Teile der Übung
1 - Fasse im Text über mönchische Kapitalismuskritik den Absatz, der mit „Mönche sind die Verkörperung“ beginnt, als kurze Stichpunktliste zusammen. Die wichtigsten Aussagen sollen erhalten bleiben.
2 - Ersetze im Text über mönchische Kapitalismuskritik „Mönchsgemeinschaft“ durch „Ordensgemeinschaft“. Gib dann den Abschnitt zwischen „Himmlischer Handel. Über“ und „auf die Suche.“ wieder, beide Stellen eingeschlossen.
3 - Schreibe den Text über mönchische Kapitalismuskritik nach seinem letzten Satz weiter.
----- Auszug zum Lesen
Himmlischer Handel. Über mönchische Kapitalismuskritik

 In Spiritualität, Thomas Quartier, Wirtschaft

Berne8Spiritualität und Rebellion gegen ökonomische Ungerechtigkeit scheinen nicht zusammen zu gehen, so ist immer wieder zu lesen, und fast genauso oft wird nach Verbindungen gesucht, auch in diesem Forum. Das konkrete Leben geht Gott sei Dank immer wieder andere Wege als die Ideologie vermuten lässt. Einer dieser Wege ist das mönchische Leben. Weltfremde Eigenbrötler oder revolutionäre Geister? Oder doch von allem etwas, das für jeden und jede etwas zu sagen hat? Unterwegs zur mönchischen Kapitalismuskritik durchschreitet man Himmel und Erde des spirituellen wie auch des intellektuellen Lebens. Thomas Quartier (geb. 1972) begibt sich als Professor für Monastische Studien und Mitglied einer Mönchsgemeinschaft in den Niederlanden persönlich auf die Suche.

„Mönche sind die Verkörperung der Kapitalismuskritik schlechthin“, so hörte ich unlängst in einer Diskussion. Mancher hob in unserer Runde darüber erstaunt die Augenbraue. Wer auch nur ein bisschen von der Geschäftstüchtigkeit von Klöstern in der heutigen Zeit oder vom immensen Reichtum vieler Abteien in der Geschichte hat, fragt sich ob diese These nicht völlig an der Realität vorbei geht. Sind Klöster nicht die Scheinheiligkeit schlechthin? Wasser predigen und Wein trinken? Mein Gegenüber hielt nichtsdestotrotz an ihrer Aussage fest. Warum tat sie das? Und warum fühlte ich mich dazu aufgefordert, dieser These auf den Grund zu gehen? Vielleicht weil es sich weniger um eine empirische als vielmehr um eine spirituelle Aussage handelte.
----------
----- Angezeigte Daten
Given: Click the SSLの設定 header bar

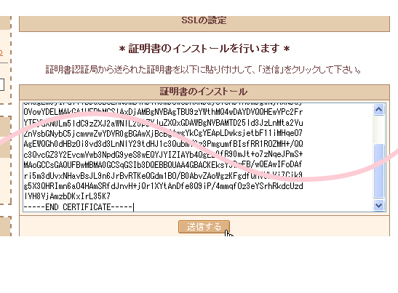Looking at the screenshot, I should [x=204, y=23].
----------
Gelöste Aufgaben
1 -
- In einer Diskussion hieß es, Mönche seien die Verkörperung der Kapitalismuskritik schlechthin.
- Manche in der Runde reagierten darauf erstaunt.
- Wer die Geschäftstüchtigkeit heutiger Klöster oder den früheren Reichtum vieler Abteien kennt, fragt sich, ob die These an der Realität vorbeigeht.
- Damit steht der Vorwurf der Scheinheiligkeit im Raum: Wasser predigen und Wein trinken.
- Die Gesprächspartnerin blieb dennoch bei ihrer Aussage.
- Ich fühlte mich herausgefordert, der These auf den Grund zu gehen, vielleicht weil sie eher spirituell als empirisch gemeint war.

2 -
Himmlischer Handel. Über mönchische Kapitalismuskritik

 In Spiritualität, Thomas Quartier, Wirtschaft

Berne8Spiritualität und Rebellion gegen ökonomische Ungerechtigkeit scheinen nicht zusammen zu gehen, so ist immer wieder zu lesen, und fast genauso oft wird nach Verbindungen gesucht, auch in diesem Forum. Das konkrete Leben geht Gott sei Dank immer wieder andere Wege als die Ideologie vermuten lässt. Einer dieser Wege ist das mönchische Leben. Weltfremde Eigenbrötler oder revolutionäre Geister? Oder doch von allem etwas, das für jeden und jede etwas zu sagen hat? Unterwegs zur mönchischen Kapitalismuskritik durchschreitet man Himmel und Erde des spirituellen wie auch des intellektuellen Lebens. Thomas Quartier (geb. 1972) begibt sich als Professor für Monastische Studien und Mitglied einer Ordensgemeinschaft in den Niederlanden persönlich auf die Suche.

3 -
Natürlich gibt es viele Klöster, die den Versuchungen neoliberalen Handels verfallen. Natürlich sind viele dunkle Perioden in der monastischen Geschichte auszumachen. Aber das spirituelle Ideal war und ist ein anderes. Wenn Ideal und Wirklichkeit auseinanderklaffen, dann gibt das Anlass zur Scham, ist aber niemals ein Grund, das Ideal nicht weiter zu verfolgen. Die Ausgangsthese hat mich also dazu veranlasst, nach einer mönchischen Kapitalismuskritik auf die Suche zu gehen. In der monastischen Lebensform habe ich einen prominenten Weggefährten gefunden, den heiligen Benedikt von Nursia (480-547).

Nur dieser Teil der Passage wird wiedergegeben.